● Problem to solve
Lift every line from the entries that includes the word "cookies".

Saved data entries
# # # # #
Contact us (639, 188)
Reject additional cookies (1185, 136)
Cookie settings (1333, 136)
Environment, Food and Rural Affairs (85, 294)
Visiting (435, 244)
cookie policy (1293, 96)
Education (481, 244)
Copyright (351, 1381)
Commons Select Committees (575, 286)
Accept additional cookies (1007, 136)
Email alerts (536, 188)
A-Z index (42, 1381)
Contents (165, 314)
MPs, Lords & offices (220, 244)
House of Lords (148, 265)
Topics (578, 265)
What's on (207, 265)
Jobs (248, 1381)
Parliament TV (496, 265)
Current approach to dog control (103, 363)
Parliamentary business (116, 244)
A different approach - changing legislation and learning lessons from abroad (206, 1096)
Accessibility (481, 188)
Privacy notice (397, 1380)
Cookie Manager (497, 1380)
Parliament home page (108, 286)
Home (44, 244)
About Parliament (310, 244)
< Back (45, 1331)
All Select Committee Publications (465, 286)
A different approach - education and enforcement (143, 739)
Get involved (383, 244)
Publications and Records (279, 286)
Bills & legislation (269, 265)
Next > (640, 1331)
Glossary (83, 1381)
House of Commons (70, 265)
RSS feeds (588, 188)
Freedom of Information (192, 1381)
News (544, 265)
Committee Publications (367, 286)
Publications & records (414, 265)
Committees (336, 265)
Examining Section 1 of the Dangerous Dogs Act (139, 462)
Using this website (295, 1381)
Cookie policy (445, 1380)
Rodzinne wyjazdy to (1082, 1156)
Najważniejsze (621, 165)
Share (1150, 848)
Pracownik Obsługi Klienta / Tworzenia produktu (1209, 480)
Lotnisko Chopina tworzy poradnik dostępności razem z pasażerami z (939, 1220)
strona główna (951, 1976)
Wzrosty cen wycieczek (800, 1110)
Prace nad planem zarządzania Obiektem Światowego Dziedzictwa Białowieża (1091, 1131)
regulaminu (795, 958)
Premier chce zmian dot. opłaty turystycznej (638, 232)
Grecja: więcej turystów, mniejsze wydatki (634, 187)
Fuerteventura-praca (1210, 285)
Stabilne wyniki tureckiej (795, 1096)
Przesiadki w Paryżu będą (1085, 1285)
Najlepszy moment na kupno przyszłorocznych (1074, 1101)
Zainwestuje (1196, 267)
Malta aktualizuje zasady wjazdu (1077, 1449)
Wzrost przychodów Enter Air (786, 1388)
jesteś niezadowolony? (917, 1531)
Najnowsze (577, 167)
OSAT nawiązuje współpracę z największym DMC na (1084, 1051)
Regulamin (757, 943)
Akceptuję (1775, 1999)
# # # # #
● Solved exercise
Reject additional cookies (1185, 136)
Accept additional cookies (1007, 136)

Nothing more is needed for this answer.